Print, with no pictures, the exact lines that run from the one containing "Given: View Antriebswelle" through the last line of the material below, both ends included.

::::::::::

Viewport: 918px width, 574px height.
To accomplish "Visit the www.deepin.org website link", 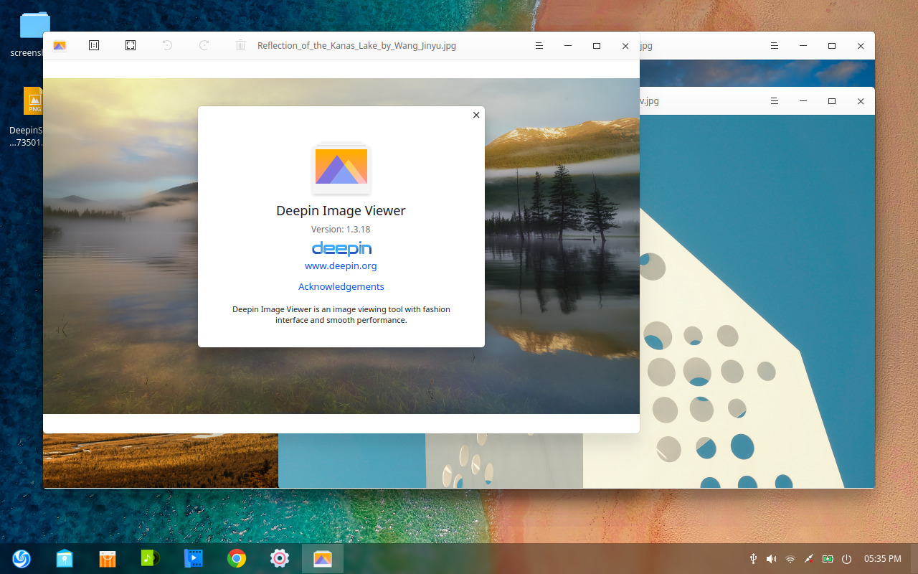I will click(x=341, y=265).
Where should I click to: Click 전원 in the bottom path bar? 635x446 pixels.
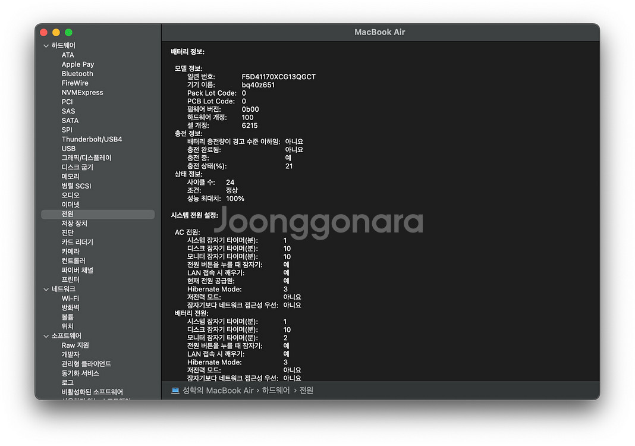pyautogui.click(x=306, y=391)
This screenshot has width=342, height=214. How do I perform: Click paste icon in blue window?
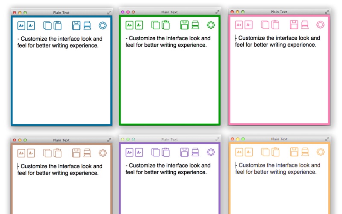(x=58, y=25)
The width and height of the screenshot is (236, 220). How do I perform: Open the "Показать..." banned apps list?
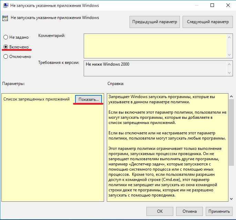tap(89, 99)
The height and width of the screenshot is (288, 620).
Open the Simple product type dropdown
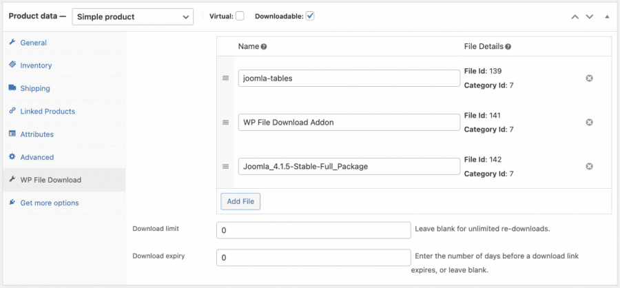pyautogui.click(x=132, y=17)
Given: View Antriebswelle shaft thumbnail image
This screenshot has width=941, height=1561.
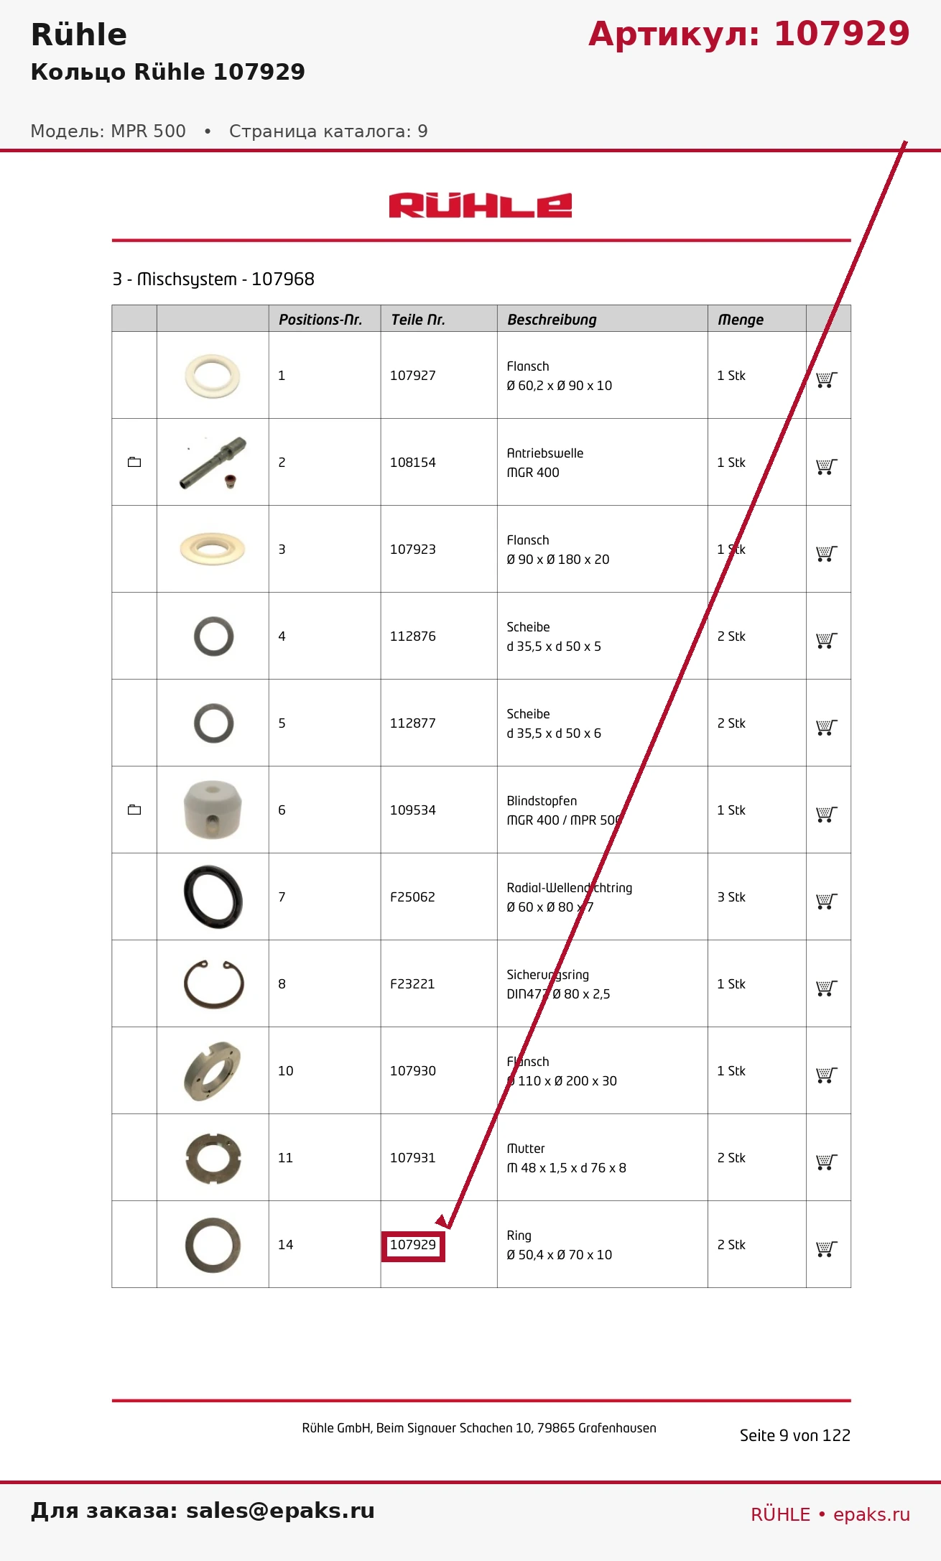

::::::::::

**ANSWER SPACE**.
Given: View Antriebswelle shaft thumbnail image
This screenshot has width=941, height=1561.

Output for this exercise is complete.